Domicile is a different concept. The domicile is driven by that of your father. If you father is not UK domiciled, you can claim to be resident non-domiciled (RND) as well. There are tax implications. Since 2008, when you are non-domiciled you have the option of being non-domiciled on an arising basis or a remittance basis.
  • The remittance basis allows you to only pay taxes on revenue when it is remitted (i.e. transferred) into the UK. In other words, if you have an equity portfolio in Jersey, any revenue from this portfolio will be tax free as long as the revenue stays in Jersey. Since 2008 however, if your foreign income is greater than £2,000, using this status makes you lose your personal allowance (the £6,475 tax exemption), your capital gains allowance (£10,100) and it will cost you £30,000 p.a. if you have been UK resident for more than 7 out of the last 9 years.  
  • The arising basis is similar to the status of domiciled tax payers: you pay tax on revenue as it arises, wherever it arises (including outside the UK). There are subtle differences however, especially when it comes to inheritance, but those are outside the scope of this blog post.
In practice, things can be quite complex. HMRC has published a paper that explains those concepts in details so feel free to refer to it. 

Double taxation and the tax treaty

When you have revenue generated outside the UK, it can be taxed in the country it arises. In order to prevent taxpayers to be taxed twice, many countries sign tax treaties defining which country taxes what. That is the case with France. A new tax treaty was signed in 2008, expanding on the previous one. It came into force on  22/12/2009 and covers income tax, capital gains, inheritance tax, but not donations (and you might be at risk of double taxation here) and not the wealth tax (since it does not exist in the UK). The rule of thumb is that:
  • Revenue from real estate assets is taxed in the country where the asset is located
  • Revenue from securities is taxed in the country of residence
Obviously there are a number of exceptions. For dividends, because they are taxed at source in France (at a rate of 15%), the taxpayer will get a corresponding tax credit in the UK. Also, for substantial disposals (share disposals where the proceeds represent more than 25% of the company), tax is due in France (at a rate of 18%).

It’s also worth noting that when selling a property in France and when you are non French resident, you might be able to escape the capital gain tax altogether (even if owned for less than 15 years) as long as the property is not rented the year you sell it, you have been French resident for 2 years or more during the ownership of the property and it’s either your first or second property in France (art. 150 U 2° du code général des impôts).

The inheritance tax

No tax due in France for assets outside of France. When it comes to shares, location is considered to be where the company is resident.

The wealth tax

The ISF (impôt sur la fortune) is a wealth tax that has no equivalent in the UK and it’s therefore not covered by the tax treaty.

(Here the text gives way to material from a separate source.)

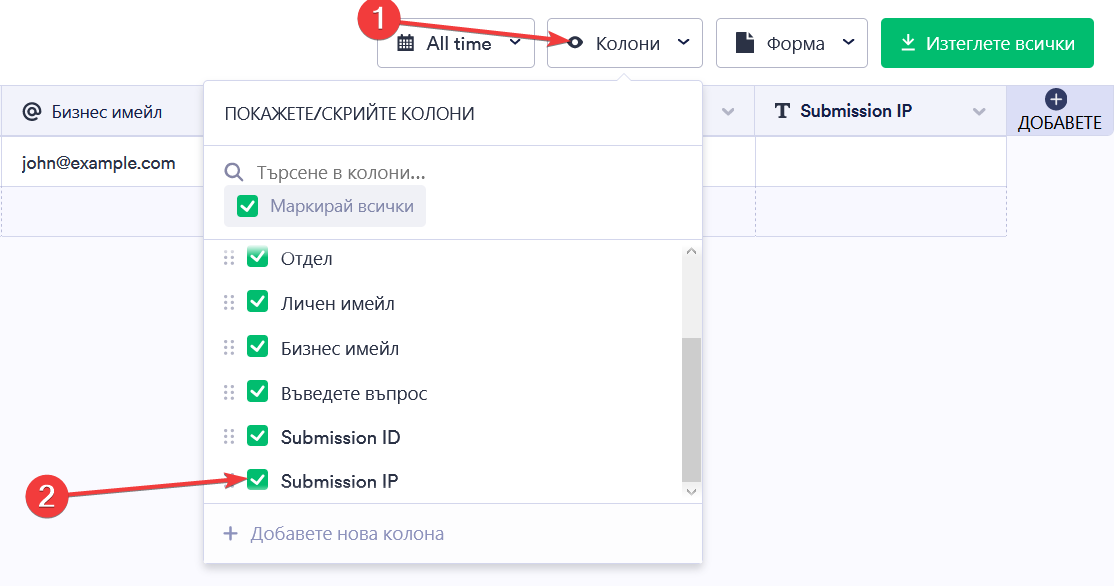Click the @ icon on Бизнес имейл header
Image resolution: width=1114 pixels, height=586 pixels.
(30, 111)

If you are non French resident, assets outside of France and financial assets (except for SCIs), even in France, are exempt. The rest will be subject to the ISF if valued at €790,000 or more.

Et l’assurance-vie?

Here again, it’s important to understand the rules as the implications can be significant. An “assurance-vie” is considered as a trust and any withdrawal of more than 5% of the proceeds invested is considered taxable revenue. Even for a non-domiciled person on a remittance basis. It is therefore wise to not withdraw any monies from such a vehicle while in the UK. It is a good idea however to open one while non French resident at it has some significant inheritance tax benefits when you go back to France (cancellation of the 20% tax after €152,000 upon death).

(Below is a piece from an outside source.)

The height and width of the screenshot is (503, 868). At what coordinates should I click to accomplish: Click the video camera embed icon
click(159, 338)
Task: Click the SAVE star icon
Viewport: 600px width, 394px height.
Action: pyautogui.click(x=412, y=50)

You can also check our post (in French) on steps to take when leaving France. Obviously, it is impossible to describe all possible scenarios in such a short space. We have not even touched on the stock options treatment which affects a number of entrepreneurs. This article is only intended as a quick guide on a very complex subject and you should always consult a tax advisor before taking any financial decision.